Ransomware attack—SEC charges misleading disclosures and disclosure control failure—again!

Last week, the SEC announced settled charges against Blackbaud, Inc., a provider of donor data management software to non-profit organizations, for misleading disclosures and disclosure control failures. According to the SEC, in May 2020, employees at the company discovered evidence of a ransomware attack.  After an investigation, the company announced the incident and advised affected customers—specifying that sensitive donor data was not involved. But just a couple of weeks later, the SEC alleged, company personnel learned that the attacker had, in fact, accessed sensitive donor data for a number of customers—including bank account and social security numbers.  But—you guessed it—it’s disclosure controls again!
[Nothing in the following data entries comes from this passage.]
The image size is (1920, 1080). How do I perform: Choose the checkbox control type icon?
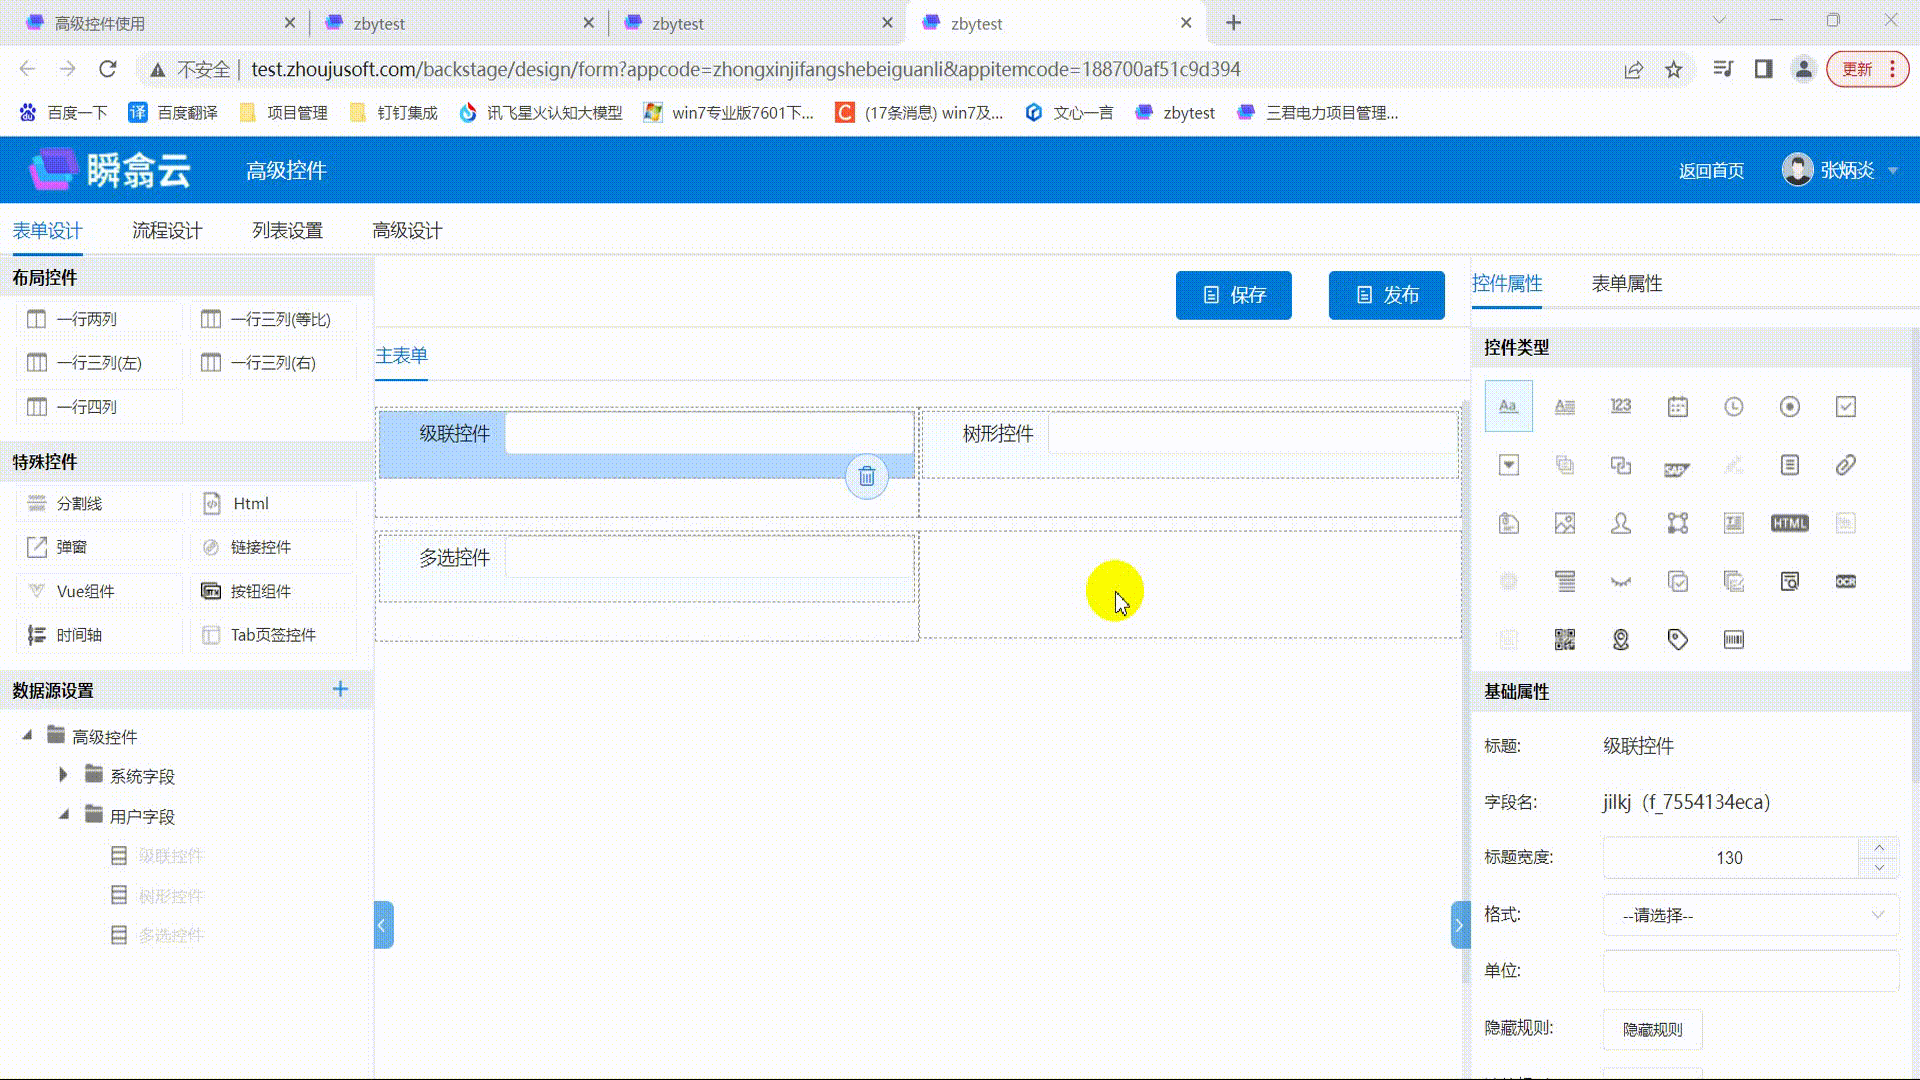point(1845,406)
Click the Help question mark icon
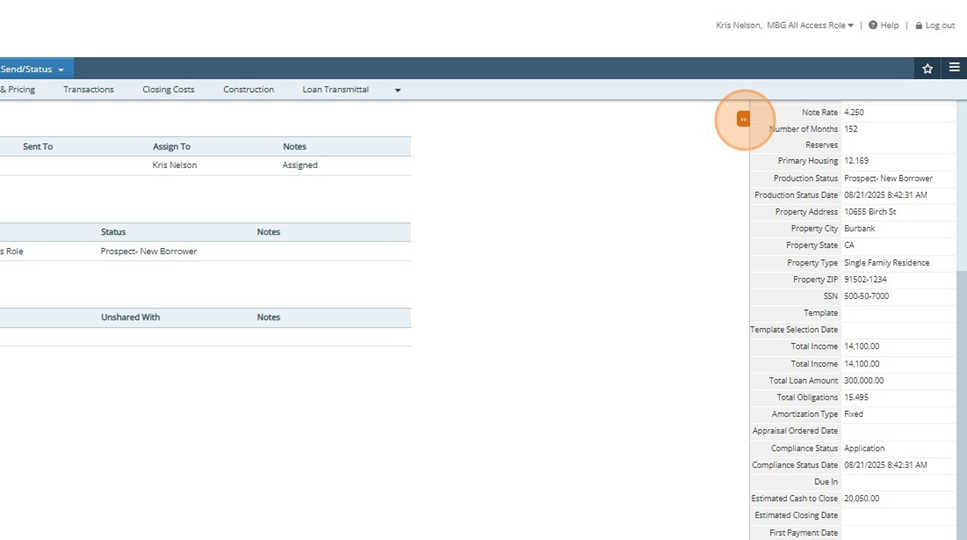967x540 pixels. (873, 25)
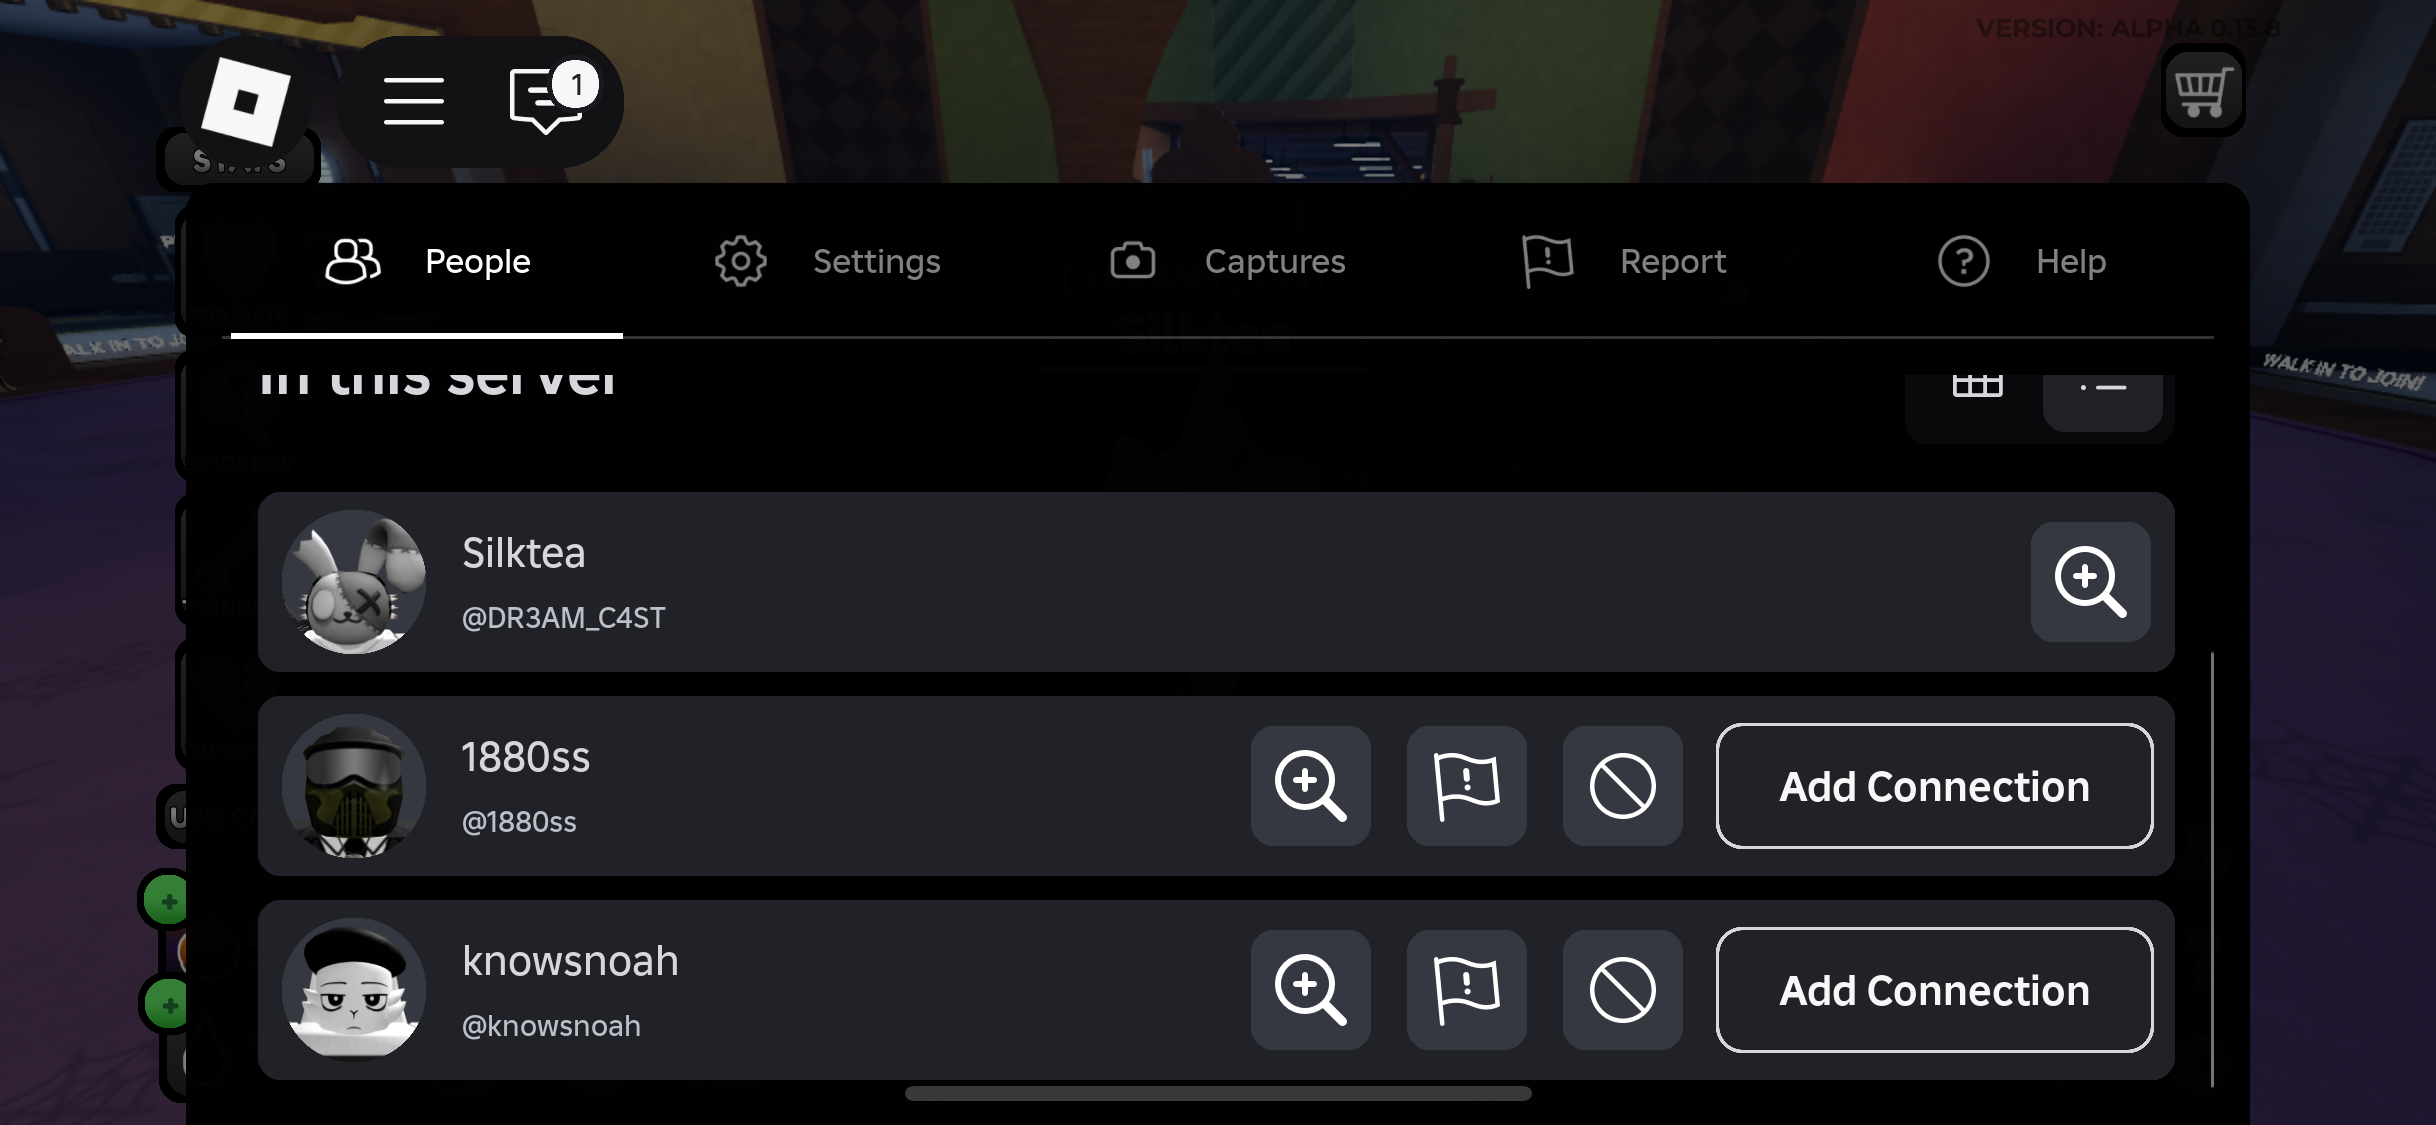Open the shopping cart store

pos(2203,92)
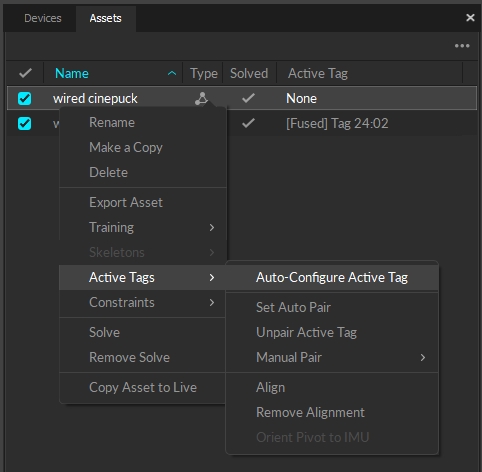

The personnel with knowledge of the scope of the breach “did not communicate this to Blackbaud’s senior management responsible for disclosures, and the company did not have policies or procedures in place designed to ensure they do so.”  As a result, the SEC claimed, the company filed a Form 10-Q that still omitted mention of the exfiltration of sensitive donor data and framed its cybersecurity risk factor disclosure as purely hypothetical.  The SEC viewed Blackbaud’s disclosure as misleading and its disclosure controls as inadequate and imposed a civil penalty of $3 million. According to the Chief of SEC Enforcement’s Crypto Assets and Cyber Unit, “Blackbaud failed to disclose the full impact of a ransomware attack despite its personnel learning that its earlier public statements about the attack were erroneous….Public companies have an obligation to provide their investors with accurate and timely material information; Blackbaud failed to do so.”